- **RECORDED INFORMATION**:
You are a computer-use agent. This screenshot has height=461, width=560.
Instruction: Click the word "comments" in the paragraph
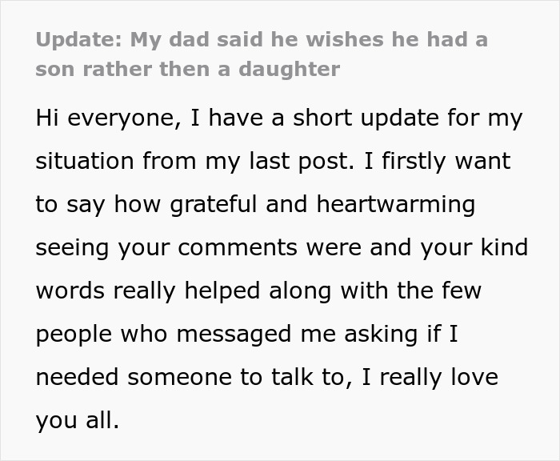(x=237, y=247)
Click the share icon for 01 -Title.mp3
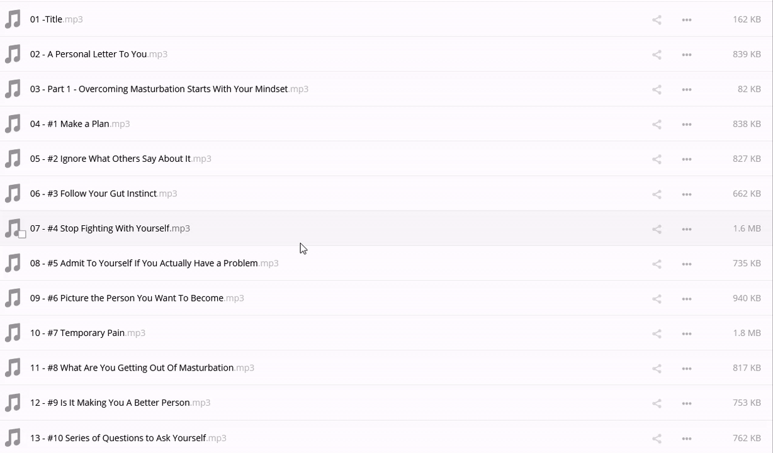Screen dimensions: 773x453 657,20
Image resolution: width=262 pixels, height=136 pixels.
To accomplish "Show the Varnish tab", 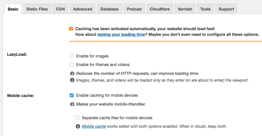I will point(185,9).
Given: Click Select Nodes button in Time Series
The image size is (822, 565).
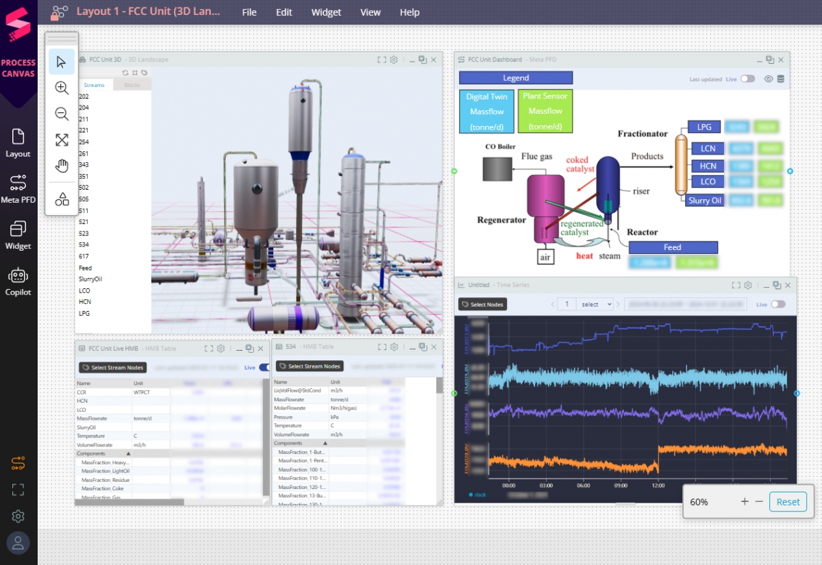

- **TASK PROMPT**: Reproduce verbatim every line of the rows above, from the line containing "Given: Click Select" through the end of the rows, both ends included. Leave the pictures out.

- **FINAL RESULT**:
Given: Click Select Nodes button in Time Series
The image size is (822, 565).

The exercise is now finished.